= What the exercise asks =
Copy exactly, and only, the lines from the line containing "The width and height of the screenshot is (800, 450)." through the last line of the records below, both included.

=== Records for the exercise ===

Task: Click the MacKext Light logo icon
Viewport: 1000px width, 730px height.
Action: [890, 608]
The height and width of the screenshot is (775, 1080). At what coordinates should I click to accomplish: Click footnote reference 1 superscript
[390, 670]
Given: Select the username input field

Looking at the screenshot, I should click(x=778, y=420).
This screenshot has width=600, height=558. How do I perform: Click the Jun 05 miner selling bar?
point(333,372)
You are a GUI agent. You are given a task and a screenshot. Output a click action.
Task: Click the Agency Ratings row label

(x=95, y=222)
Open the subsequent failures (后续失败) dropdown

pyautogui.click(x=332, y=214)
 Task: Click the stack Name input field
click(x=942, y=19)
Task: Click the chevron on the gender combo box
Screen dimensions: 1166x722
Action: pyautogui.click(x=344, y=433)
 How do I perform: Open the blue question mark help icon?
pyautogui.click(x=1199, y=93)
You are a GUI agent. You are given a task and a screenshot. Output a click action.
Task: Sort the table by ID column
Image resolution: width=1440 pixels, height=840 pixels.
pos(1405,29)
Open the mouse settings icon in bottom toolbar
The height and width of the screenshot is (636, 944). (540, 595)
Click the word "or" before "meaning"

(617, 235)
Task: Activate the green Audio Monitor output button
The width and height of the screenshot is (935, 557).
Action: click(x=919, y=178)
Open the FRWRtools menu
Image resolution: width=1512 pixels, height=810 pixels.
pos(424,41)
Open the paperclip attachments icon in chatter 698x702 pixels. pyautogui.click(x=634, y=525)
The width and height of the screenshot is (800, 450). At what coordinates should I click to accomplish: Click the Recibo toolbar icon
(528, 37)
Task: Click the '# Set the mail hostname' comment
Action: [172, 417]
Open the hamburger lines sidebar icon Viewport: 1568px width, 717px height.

===

= Response to this task =
The width and height of the screenshot is (800, 450). At what coordinates should I click to accomplish: Click the Recibo toolbar icon
(528, 37)
Task: Click the '# Set the mail hostname' comment
Action: [172, 417]
Open the hamburger lines sidebar icon Viewport: 1568px width, 717px height.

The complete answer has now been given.